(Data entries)

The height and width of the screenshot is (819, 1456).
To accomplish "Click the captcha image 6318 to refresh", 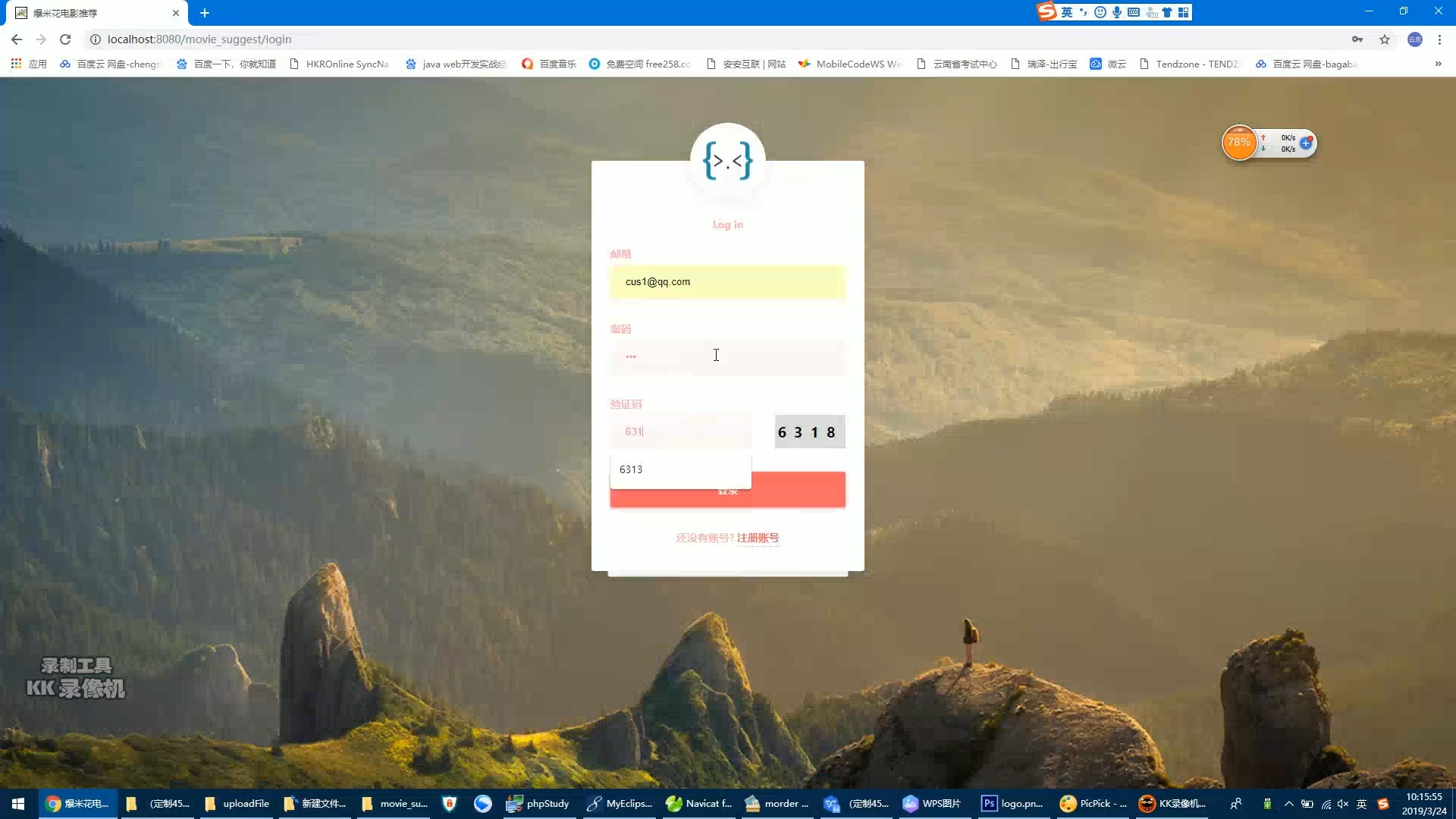I will point(808,431).
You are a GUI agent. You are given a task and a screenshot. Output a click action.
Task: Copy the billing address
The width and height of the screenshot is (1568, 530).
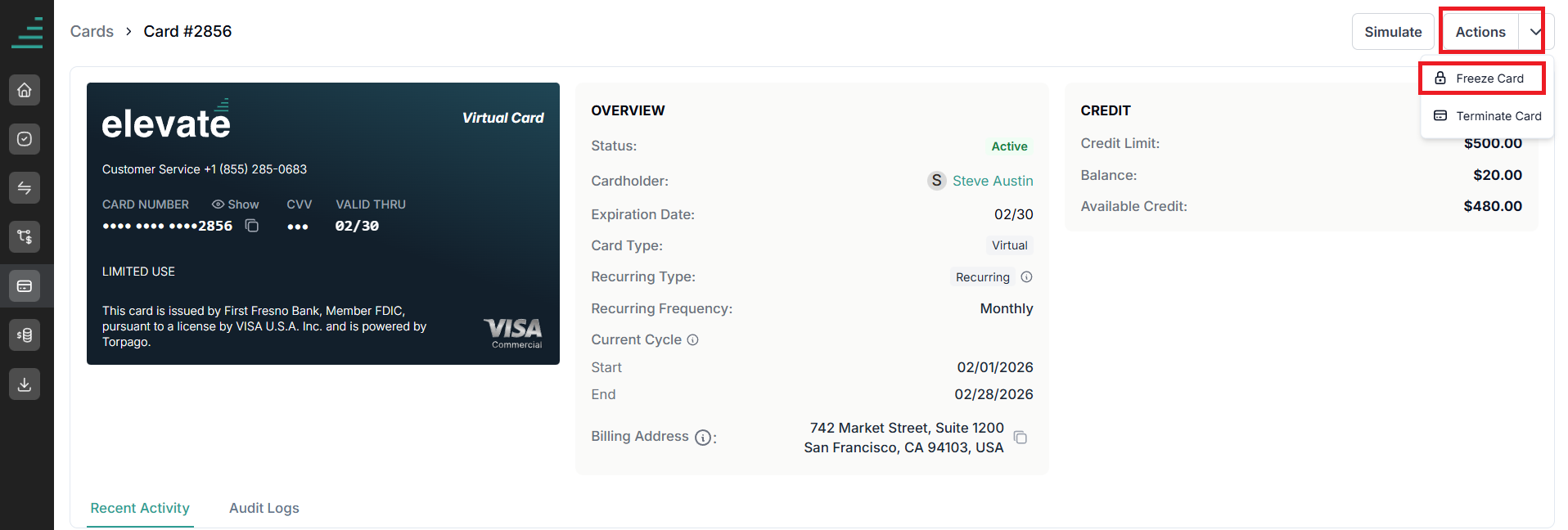click(x=1021, y=438)
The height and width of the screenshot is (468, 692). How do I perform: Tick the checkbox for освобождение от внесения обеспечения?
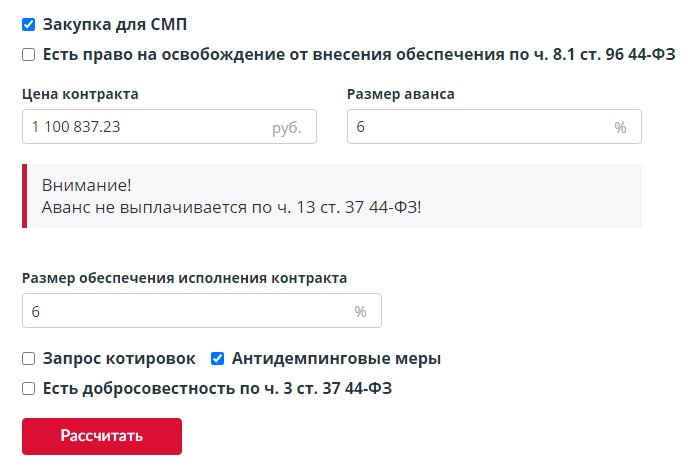point(29,54)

**Task item:**
All lines above between the line that contains "The height and width of the screenshot is (468, 692)." and the last line of the entries, both included, must be transcribed exactly. No pictures are to appear.

**Output below:**
The height and width of the screenshot is (468, 692). How do I perform: Tick the checkbox for освобождение от внесения обеспечения?
point(29,54)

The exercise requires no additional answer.